Книга цены (СИ), стр. 6

- И ты исполнишь… у каждого свой долг… особенно в Империи.

Эти слова были окрашены в угрожающе-бордовые тона.

Кленовые листья в черных дырах луж… старый бархат с выцветшей позолотой… мрачная торжественность хорала. Что такое хорал? Фома не помнил, равно как не помнил, что такое долг и Империя, но слова были неприятны.

- Ты же сможешь, Фома, ты сильный, всего-то надо, что открыть глаза. Пожалуйста, попробуй, это легко.

Тяжело. Свинцовые веки и ядовитый свет искусственного солнца. Слипшиеся ресницы и цветные мушки, застилающие все, от их мельтешения кружится голова, наполняясь новыми и новыми образами, словами, именами, воспоминаниями… слишком много, чтобы выдержать.

- Молодец, не сдавайся, я сейчас кого-нибудь позову.

Тишина и время слились в одну цветную раздражающую трубу.
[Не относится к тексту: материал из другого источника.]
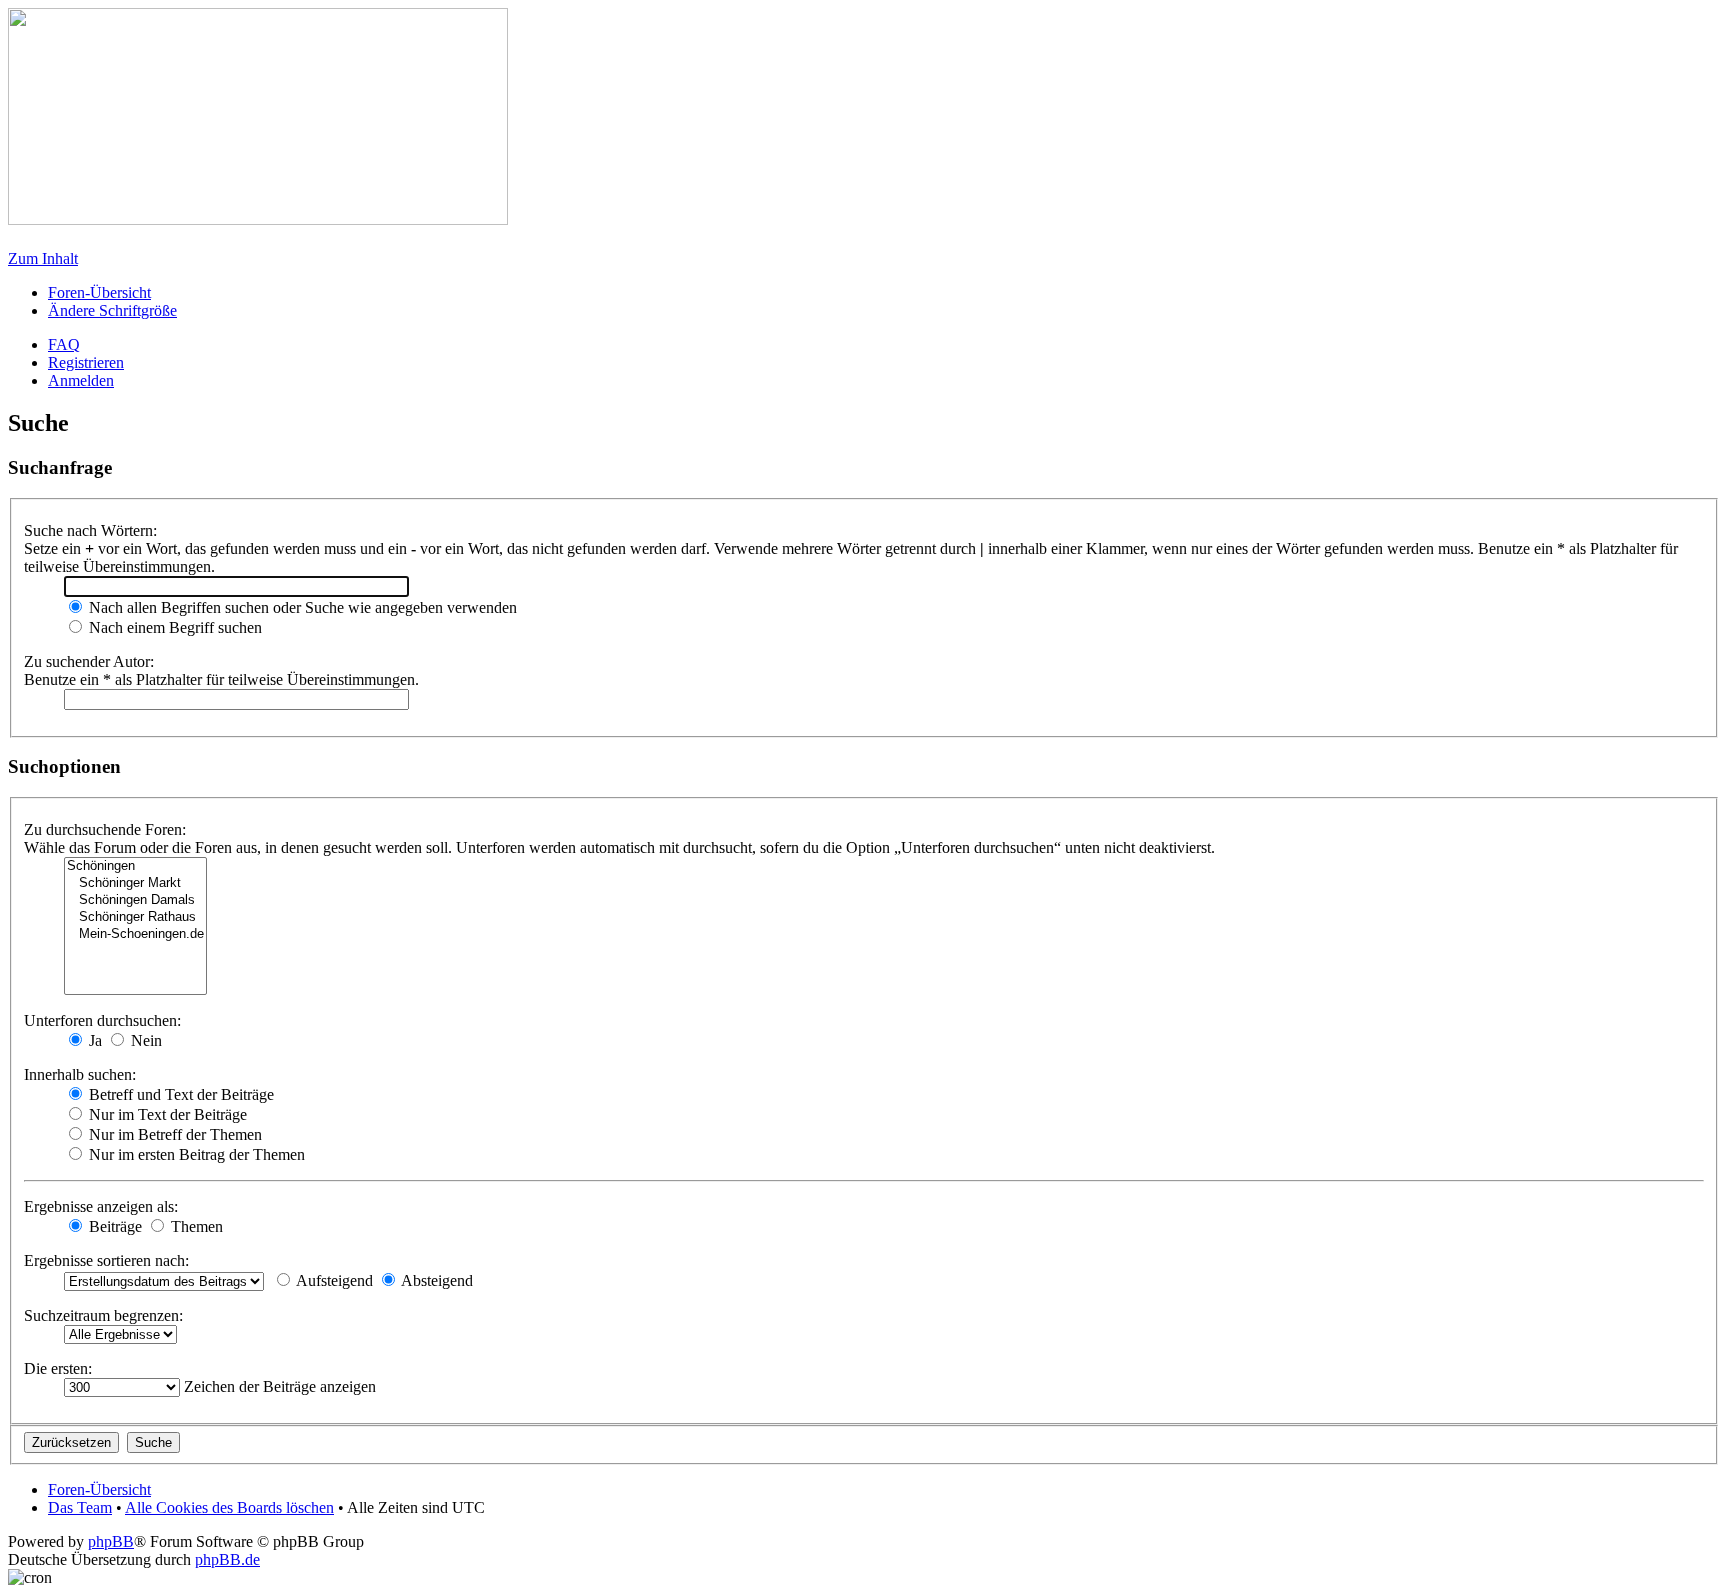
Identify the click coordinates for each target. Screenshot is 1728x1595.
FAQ (64, 344)
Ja (93, 1040)
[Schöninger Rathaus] (135, 917)
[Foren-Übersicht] (258, 219)
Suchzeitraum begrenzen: (103, 1315)
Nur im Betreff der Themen (173, 1134)
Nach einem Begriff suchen (173, 627)
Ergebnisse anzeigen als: (101, 1206)
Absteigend (435, 1280)
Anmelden (81, 380)
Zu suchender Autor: (89, 661)
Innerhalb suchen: (80, 1074)
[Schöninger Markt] (135, 883)
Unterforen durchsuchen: (102, 1020)
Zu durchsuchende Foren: (105, 829)
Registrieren (86, 362)
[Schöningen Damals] (135, 900)
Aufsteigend (333, 1280)
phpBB (111, 1541)
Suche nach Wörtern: (90, 530)
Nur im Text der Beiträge (166, 1114)
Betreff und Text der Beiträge (179, 1094)
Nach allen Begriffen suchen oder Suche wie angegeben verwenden (301, 607)
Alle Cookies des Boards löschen (229, 1507)
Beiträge (113, 1226)
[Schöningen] (135, 866)
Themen (195, 1226)
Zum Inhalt (43, 258)
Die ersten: (58, 1368)
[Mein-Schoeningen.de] (135, 934)
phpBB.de (227, 1559)
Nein (144, 1040)
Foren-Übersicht (99, 292)
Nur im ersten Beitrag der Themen (195, 1154)
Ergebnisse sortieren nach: (106, 1260)
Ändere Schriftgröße (112, 310)
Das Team (80, 1507)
Фома закрыл бы глаза, но он не помнил, как это сделать, и потому дождался прихода врача - крупная серо-зеленая точка в дрожащем мареве света.

- Хорошо, очень хорошо…

Глаз коснулось что-то мокрое, и боль исчезла.

- Вот так, теперь, главное, не дать ему заснуть. Впрочем, процесс начался, следовательно, возвращение возможно. Конечно, личность претерпела серьезные изменения, хотелось бы надеяться, что разум не затронут.
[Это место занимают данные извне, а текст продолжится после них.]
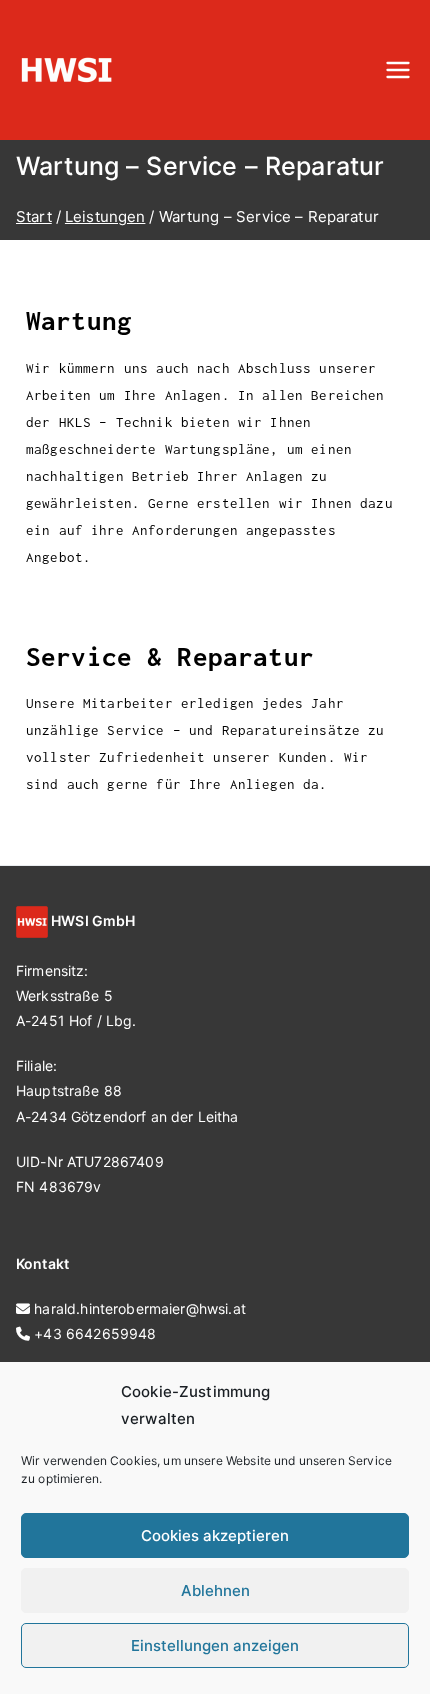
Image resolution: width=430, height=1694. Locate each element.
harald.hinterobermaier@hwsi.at (140, 1308)
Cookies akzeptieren (215, 1535)
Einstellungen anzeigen (215, 1645)
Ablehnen (215, 1590)
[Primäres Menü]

Слова баюкали, слова отгоняли мельтешащих разноцветных мушек, и Фома с благодарностью кивнул голосу… или просто хотел кивнуть. Собственное тело - оказывается, у него есть тело - казалось неповоротливым и неподвижным, точно колода. Сердце бьется. Смешно так, будто внутри кто-то осторожно ударяет по ребрам.

Ребра - это часть тела? Наверное.

- Продолжайте разговаривать, и заодно следите, чтобы роговица глаза не пересыхала. - Велел строгий голос и ушел. Теперь Фома знал, что звуки - шаги, хлопнувшая дверь и поскрипывание - означают уход.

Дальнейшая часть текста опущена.